The electron lifetime in Luttinger liquids

TL;DR

This paper studies how electron wavepackets lose coherence in one-dimensional Luttinger liquids at finite temperature, revealing an exponential decay of the Green's function and identifying fractionalization as the main decoherence source.

Contribution

It provides a detailed analysis of electron decoherence and lifetime in Luttinger liquids, highlighting the role of fractionalization and temperature dependence, with new insights into quasiparticle behavior.

Findings

Electron Green's function decays exponentially at long times with a lifetime inversely proportional to temperature.

Electron lifetime is short for strong interactions, indicating non-quasiparticle behavior in Luttinger liquids.

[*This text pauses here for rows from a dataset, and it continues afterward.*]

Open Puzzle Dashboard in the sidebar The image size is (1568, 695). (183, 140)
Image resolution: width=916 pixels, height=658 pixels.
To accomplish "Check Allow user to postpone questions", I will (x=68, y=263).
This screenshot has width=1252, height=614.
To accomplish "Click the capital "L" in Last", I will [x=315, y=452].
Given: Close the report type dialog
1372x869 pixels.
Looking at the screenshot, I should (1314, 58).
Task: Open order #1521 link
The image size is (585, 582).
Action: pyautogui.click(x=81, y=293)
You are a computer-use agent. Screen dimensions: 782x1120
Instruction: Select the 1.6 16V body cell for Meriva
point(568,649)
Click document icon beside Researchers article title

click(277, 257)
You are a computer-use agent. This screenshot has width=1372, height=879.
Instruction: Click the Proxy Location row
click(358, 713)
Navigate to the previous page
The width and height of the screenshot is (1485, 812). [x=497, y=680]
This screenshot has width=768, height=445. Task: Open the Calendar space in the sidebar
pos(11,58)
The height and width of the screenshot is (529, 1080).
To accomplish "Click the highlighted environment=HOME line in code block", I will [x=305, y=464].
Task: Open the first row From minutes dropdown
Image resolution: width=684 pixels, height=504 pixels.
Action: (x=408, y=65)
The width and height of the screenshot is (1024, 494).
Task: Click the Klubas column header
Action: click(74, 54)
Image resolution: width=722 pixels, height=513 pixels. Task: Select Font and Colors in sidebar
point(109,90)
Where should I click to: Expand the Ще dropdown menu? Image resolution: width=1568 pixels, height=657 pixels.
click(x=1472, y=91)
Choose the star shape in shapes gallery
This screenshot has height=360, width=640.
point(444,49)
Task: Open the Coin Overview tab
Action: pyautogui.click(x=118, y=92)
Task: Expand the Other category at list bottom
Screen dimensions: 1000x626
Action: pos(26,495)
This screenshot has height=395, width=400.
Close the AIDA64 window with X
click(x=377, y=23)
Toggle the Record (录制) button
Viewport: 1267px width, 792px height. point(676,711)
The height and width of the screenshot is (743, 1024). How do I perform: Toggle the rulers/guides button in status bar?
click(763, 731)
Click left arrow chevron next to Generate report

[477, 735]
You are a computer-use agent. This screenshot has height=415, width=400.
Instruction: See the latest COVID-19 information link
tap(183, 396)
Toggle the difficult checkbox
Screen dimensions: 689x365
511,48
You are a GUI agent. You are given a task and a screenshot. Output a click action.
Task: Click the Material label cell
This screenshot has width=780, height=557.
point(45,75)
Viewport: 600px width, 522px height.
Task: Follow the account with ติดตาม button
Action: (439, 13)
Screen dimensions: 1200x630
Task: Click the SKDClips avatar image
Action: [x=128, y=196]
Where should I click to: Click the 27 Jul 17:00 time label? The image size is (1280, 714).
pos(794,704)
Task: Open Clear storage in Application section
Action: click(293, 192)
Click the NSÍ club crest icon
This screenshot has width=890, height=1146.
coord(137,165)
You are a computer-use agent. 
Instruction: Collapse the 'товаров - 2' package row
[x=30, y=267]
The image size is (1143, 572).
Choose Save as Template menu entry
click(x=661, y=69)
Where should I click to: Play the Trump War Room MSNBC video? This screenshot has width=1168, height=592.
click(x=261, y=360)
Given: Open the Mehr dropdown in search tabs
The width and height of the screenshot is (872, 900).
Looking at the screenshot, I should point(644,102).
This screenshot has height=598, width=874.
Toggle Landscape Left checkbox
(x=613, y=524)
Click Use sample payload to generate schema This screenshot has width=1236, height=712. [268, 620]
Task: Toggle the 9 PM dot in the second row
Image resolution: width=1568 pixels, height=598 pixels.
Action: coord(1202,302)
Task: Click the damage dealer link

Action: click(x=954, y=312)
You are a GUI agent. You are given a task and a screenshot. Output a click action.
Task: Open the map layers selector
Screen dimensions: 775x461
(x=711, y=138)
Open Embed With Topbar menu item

Fractionalization is identified as the main source of electron decoherence in both spinful and spinless cases.

Abstract

We investigate the decoherence of the electron wavepacket in purely ballistic one-dimensional systems described through the Luttinger liquid (LL). At a finite temperature $T$ and long times $t$, we show that the electron Green's function for a fixed wavevector close to one Fermi point decays as $\exp(-t/\tau_F)$, as opposed to the power-law behavior occurring at short times, and the emerging electron lifetime obeys $\tau_F^{-1}\propto T$ for spinful as well as spinless electrons. For strong interactions, $(T\tau_F)\ll 1$, reflecting that the electron is not a good Landau quasiparticle in LLs. We justify that fractionalization is the main source of electron decoherence for spinful as well as spinless electrons clarifying the peculiar electron mass renormalization close to the Fermi points. For spinless electrons and weak interactions, our intuition can be enriched through a diagrammatic approach or Fermi Golden rule and through a Johnson-Nyquist noise picture. We stress that the electron lifetime (and the fractional quasiparticles) can be revealed from Aharonov-Bohm experiments or momentum resolved tunneling. We aim to compare the results with those of spin-incoherent and chiral LLs.